Josey faded out of sight and the room was quiet for a moment. Doug was the first one to speak. He walked over to Mamee and stared at her for a moment, studying her face. "You're still the prettiest girl in the world." Mamee grabbed him and hugged him tightly. "Who are these guys?" he asked when they finally separated.

"Step over here, boys, and meet your uncle Douglas," Mamee called out.

"Uncle Douglas?" Doug questioned, as he wrinkled his nose in clear disapproval.

"Well, in my heart, you are my little brother, and in Josey's heart, you are my brother-in-law," Mamee explained. "Either way you go, that makes Dixon here your nephew, as he is my great grandson."

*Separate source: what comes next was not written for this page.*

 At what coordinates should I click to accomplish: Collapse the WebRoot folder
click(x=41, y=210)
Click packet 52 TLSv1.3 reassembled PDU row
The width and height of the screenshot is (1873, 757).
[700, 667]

"Great grandson?" Doug squeaked. "Are we really that old?"

"I would be extremely peeved if you hadn't said that in the plural sense," Mamee scolded.

"EEP! No fair," Doug whined. "You learned Momma's look."

"I sure did," Mamee said proudly. "Now back to making you feel old. This is Annie Mae's grandson, Huey."

"Annie Mae has a family again?" Doug whispered as tears began to roll down his cheeks again. "I'm so glad. I tried so hard to save them all, Amee. I tried to save everyone."

"Hush now, Doug," Mamee comforted. "It's all right now; I know you did the best you could. You did save Annie Mae and me. Like Josey just said, it was his time to go."

The two of them were quiet for a few minutes before Doug spoke again. "Who else is still around from those days? Did you marry Osgood Fielding?" Doug asked Mamee. "He sure was sweet on you."

"You needn't make us sound antediluvian," Mamee scolded him, and swatted him on the backside playfully. "As for Osgood Fielding, he was sweet on anyone that would give him the time of day and he still is," Mamee snorted disapprovingly. "I lost track of most of the folks from back home when I moved here to Charleston after the influenza. The only reason I still know Osgood is because he was involved in some business dealings with my husband."

"So what is your married name?" Doug questioned.

"I am Mrs. Daniel Kirby Wiggins," Mamee said proudly. "You and I will have time to catch up after we get you home."

"Yeah, you have lots more family to meet, Great Uncle Doug," Dixon told him.

"UGH!" Doug grunted. "I'm not too sure I like the sound of that."

"You'd better get used to it," Jessie told him. "Even if we don't call you that, I'm sure mine and Dixie's sons will call you that."

"So I have double great nephews?" Doug squeaked.

"They are double in more ways than one," Dixon laughed. "Emile and Etienne are twins."

Doug looked back at Marc and said, "One rocking chair and cane to go, please."